One problem with the preceding example is that any other exception
besides a FlatFileParseException causes the
Job to fail. In certain scenarios, this may be the
correct behavior. However, in other scenarios, it may be easier to
identify which exceptions should cause failure and skip everything
else, as shown in the following example:
<step id="step1">
<tasklet>
<chunk reader="flatFileItemReader" writer="itemWriter"
commit-interval="10" skip-limit="10">
<skippable-exception-classes>
<include class="java.lang.Exception"/>
<exclude class="java.io.FileNotFoundException"/>
</skippable-exception-classes>
</chunk>
</tasklet>
</step>
@Bean
public Step step1() {
return this.stepBuilderFactory.get("step1")
.faultTolerant()
.<String, String>chunk(10)
.reader(flatFileItemReader())
.writer(itemWriter())
.skipLimit(10)
.skip(Exception.class)

Exercises:
A) Check each statement against the excerpt on skippable exceptions. Answer yes or no for each, and quote the exact words from the excerpt that decide it.
(i) The XML example sets a commit interval of 10.
(ii) The XML example excludes java.io.FileNotFoundException from the skippable exception classes.
(iii) The excerpt says that failing the Job on any exception other than a FlatFileParseException is never the correct behavior.
B) Pick up the excerpt on skippable exceptions at the point where it stops and keep writing it.

Material supplied:
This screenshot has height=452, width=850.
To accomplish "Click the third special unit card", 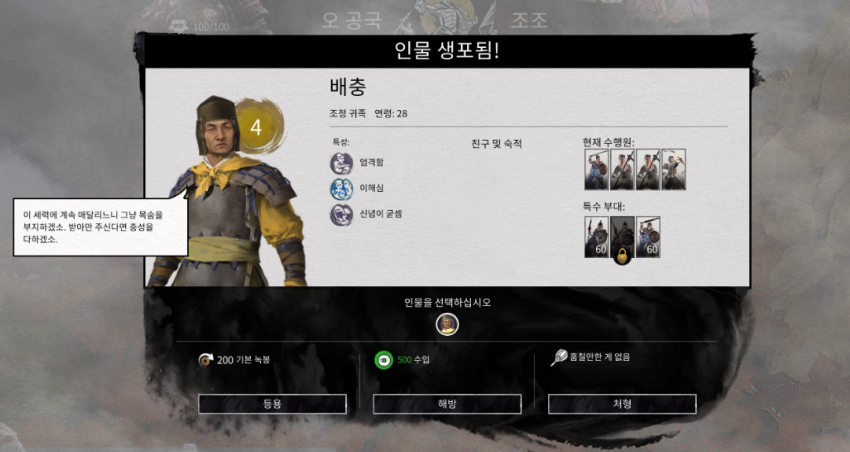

* * *

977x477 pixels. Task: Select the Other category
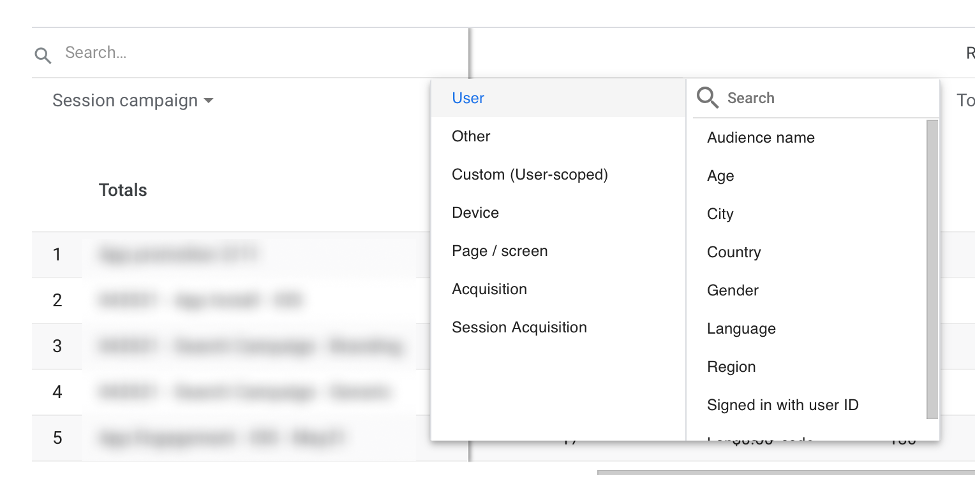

Answers:
A)
(i) Yes: commit-interval="10"
(ii) Yes: <exclude class="java.io.FileNotFoundException"/>
(iii) No: "In certain scenarios, this may be the correct behavior."

B)
.noSkip(FileNotFoundException.class)
.build();
}
By identifying java.lang.Exception as a
skippable exception class, the configuration indicates that all
Exceptions are skippable. However, by 'excluding'
java.io.FileNotFoundException, the configuration
refines the list of skippable exception classes to be all
Exceptions except
FileNotFoundException. Any excluded exception
classes will be fatal if encountered (that is, they are not skipped).
For any exception encountered, the skippability is determined by the nearest superclass in the class hierarchy. Any unclassifed exception is treated as 'fatal'.
The order of the
<include/> and <exclude/> elements
does not matter.
The order of the
skip and noSkip calls
does not matter.
1.1.6. Configuring Retry Logic
In most cases, you want an exception to cause either a skip or a
Step failure. However, not all exceptions are
deterministic. If a FlatFileParseException is
encountered while reading, it is always thrown for that record.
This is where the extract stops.